The US premiere of Tom Ford’s A Single Man starring Oscar contender Colin Firth and Julianne Moore will close the slimmed down 23rd AFI FEST on November 5.
Artistic director Rose Kuo and her team also unveiled the remaining titles in the line-up of around 60 films that will screen from October 30-November 7, down from approximately 100 last year as top brass respond to the economic downturn. An upbeat Kuo said the move had forced her team to curate “a survey of the most prestigious and significant films of the year.”
The US premiere of Terry Gilliam’s The Imaginarium Of Dr Parnassus on November 2 is the centerpiece and the line-up is heavy on hot button awards contenders like Lee Daniels’ Precious: Based On The Novel Push By Sapphire and internationally acclaimed fare such as Jacques Audiard’s A Prophet and Bong Joon-ho’s Mother, the respective French and South Korean Oscar submissions.
With audiences in mind, as previously announced the festival launches its See A Film On Us initiative, which will allow film-goers to obtain up to 20 free tickets to screenings, galas and tributes – two per person for galas – on a first-come, first-serve basis.
“Given the challenges we all face right now, the festival and the city of Los Angeles wanted to give people an opportunity to see a film they would not otherwise see,” Kuo said, adding that the face value of tickets still applied to those who felt comfortable supporting the festival as patrons. “Once we scaled down the festival and knew we had our major sponsors behind us, we knew we could do it.”
Audi returns as title sponsor, and there is sponsorship in part from, among others, American Airlines, Absolut Vodka, Little Black Dress Wines, Stella Artois, the Los Angeles County Board Of Supervisors through the Los Angeles County Arts Commission, the Department Of Cultural Affairs, and the Los Angeles Community Redevelopment Agency.

> [Data extracts]:
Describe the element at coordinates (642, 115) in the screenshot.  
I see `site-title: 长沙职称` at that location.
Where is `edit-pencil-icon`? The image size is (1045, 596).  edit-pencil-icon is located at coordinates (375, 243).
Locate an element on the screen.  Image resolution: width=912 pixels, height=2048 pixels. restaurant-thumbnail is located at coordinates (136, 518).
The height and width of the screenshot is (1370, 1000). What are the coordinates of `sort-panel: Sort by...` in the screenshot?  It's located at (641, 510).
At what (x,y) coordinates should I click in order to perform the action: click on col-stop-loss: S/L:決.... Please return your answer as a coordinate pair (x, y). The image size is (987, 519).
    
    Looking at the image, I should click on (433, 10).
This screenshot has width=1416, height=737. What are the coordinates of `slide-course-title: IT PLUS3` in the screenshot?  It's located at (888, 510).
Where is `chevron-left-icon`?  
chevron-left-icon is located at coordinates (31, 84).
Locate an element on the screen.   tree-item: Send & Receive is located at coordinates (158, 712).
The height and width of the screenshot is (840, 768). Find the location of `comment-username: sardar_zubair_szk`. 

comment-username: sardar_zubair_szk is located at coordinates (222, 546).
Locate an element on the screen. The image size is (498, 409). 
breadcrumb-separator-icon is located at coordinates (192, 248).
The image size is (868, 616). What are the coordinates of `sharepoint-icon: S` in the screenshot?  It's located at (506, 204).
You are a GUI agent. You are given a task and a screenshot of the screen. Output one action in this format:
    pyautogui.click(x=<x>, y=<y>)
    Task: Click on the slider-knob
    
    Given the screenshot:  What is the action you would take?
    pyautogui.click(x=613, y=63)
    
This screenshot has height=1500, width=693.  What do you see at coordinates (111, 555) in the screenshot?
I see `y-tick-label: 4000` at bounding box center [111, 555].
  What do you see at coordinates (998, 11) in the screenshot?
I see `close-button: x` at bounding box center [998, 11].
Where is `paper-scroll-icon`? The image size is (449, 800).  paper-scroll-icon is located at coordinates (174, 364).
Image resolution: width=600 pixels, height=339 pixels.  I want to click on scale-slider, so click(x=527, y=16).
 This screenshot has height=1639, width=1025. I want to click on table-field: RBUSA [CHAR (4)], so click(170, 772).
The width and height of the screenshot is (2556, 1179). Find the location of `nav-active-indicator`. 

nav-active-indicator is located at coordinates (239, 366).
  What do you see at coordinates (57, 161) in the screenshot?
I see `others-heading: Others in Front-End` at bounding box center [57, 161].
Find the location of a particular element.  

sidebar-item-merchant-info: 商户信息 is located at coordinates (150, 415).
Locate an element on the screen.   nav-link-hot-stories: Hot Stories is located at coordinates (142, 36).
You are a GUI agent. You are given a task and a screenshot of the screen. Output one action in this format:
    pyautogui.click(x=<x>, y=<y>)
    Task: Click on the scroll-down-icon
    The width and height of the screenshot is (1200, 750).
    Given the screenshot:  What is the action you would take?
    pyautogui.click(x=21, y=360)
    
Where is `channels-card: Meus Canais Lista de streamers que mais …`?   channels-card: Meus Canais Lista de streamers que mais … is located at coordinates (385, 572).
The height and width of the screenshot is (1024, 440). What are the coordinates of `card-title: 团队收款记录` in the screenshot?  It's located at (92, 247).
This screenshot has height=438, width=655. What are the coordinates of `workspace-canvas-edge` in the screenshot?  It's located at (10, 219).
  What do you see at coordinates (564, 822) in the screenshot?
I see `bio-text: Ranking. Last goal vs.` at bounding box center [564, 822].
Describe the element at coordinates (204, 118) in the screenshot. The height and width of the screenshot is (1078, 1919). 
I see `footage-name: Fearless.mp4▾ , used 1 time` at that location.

> [Exercise 1]: Translate this sentence from the AFI FEST article into Spanish: "The US premiere of Tom Ford’s A Single Man starring Oscar contender Colin Firth and Julianne Moore will close the slimmed down 23rd AFI FEST on November 5."
> [Exercise 2]: Output, copied character for character, the section of the AFI FEST article above that opens with the words containing "The US premiere of Terry" and closes with "first-come, first-serve basis.".

> [Exercise solution 1]: El estreno estadounidense de A Single Man, de Tom Ford, protagonizada por Colin Firth, aspirante al Óscar, y Julianne Moore, clausurará el 5 de noviembre la reducida 23.ª edición del AFI FEST.

> [Exercise solution 2]:
The US premiere of Terry Gilliam’s The Imaginarium Of Dr Parnassus on November 2 is the centerpiece and the line-up is heavy on hot button awards contenders like Lee Daniels’ Precious: Based On The Novel Push By Sapphire and internationally acclaimed fare such as Jacques Audiard’s A Prophet and Bong Joon-ho’s Mother, the respective French and South Korean Oscar submissions.
With audiences in mind, as previously announced the festival launches its See A Film On Us initiative, which will allow film-goers to obtain up to 20 free tickets to screenings, galas and tributes – two per person for galas – on a first-come, first-serve basis.